Task details: Within the data below, copy each line where the string "screenshot" is found.

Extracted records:
━━━━━━━━━━━━━━━━━━━━

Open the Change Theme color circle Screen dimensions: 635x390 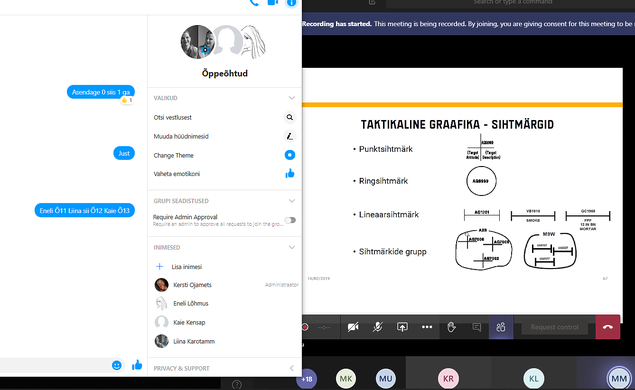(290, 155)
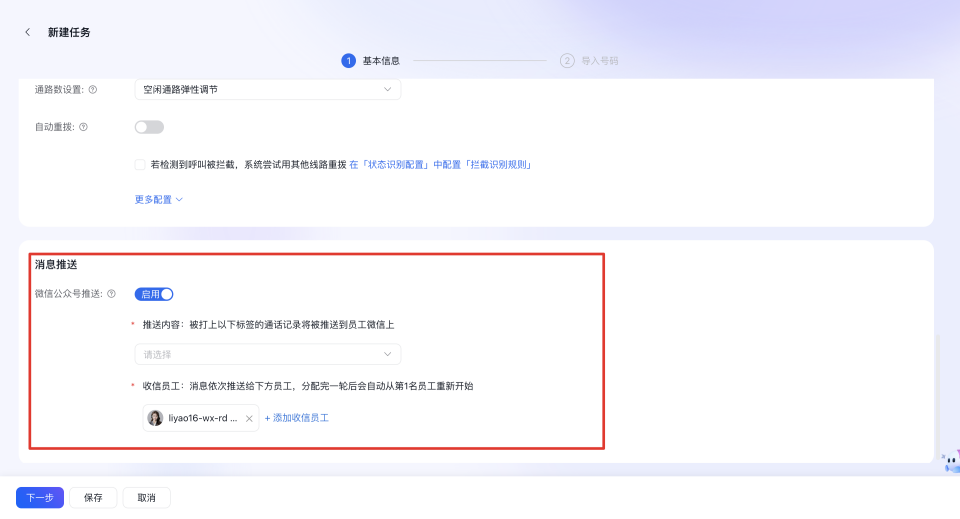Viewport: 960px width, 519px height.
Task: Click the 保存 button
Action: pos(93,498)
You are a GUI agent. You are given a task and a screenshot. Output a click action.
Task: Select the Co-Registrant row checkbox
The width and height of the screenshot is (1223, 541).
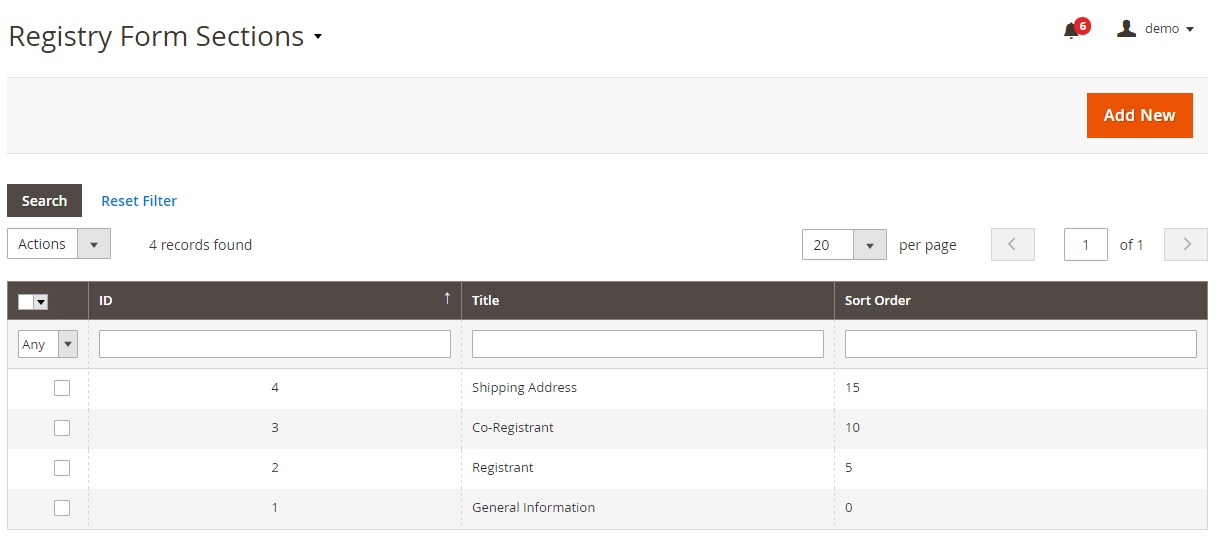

━━━━━━━━━━━━━━━━━━━━

Answer box:
You are a GUI agent. You are given a task and a screenshot. Output a click action.
The width and height of the screenshot is (1223, 541).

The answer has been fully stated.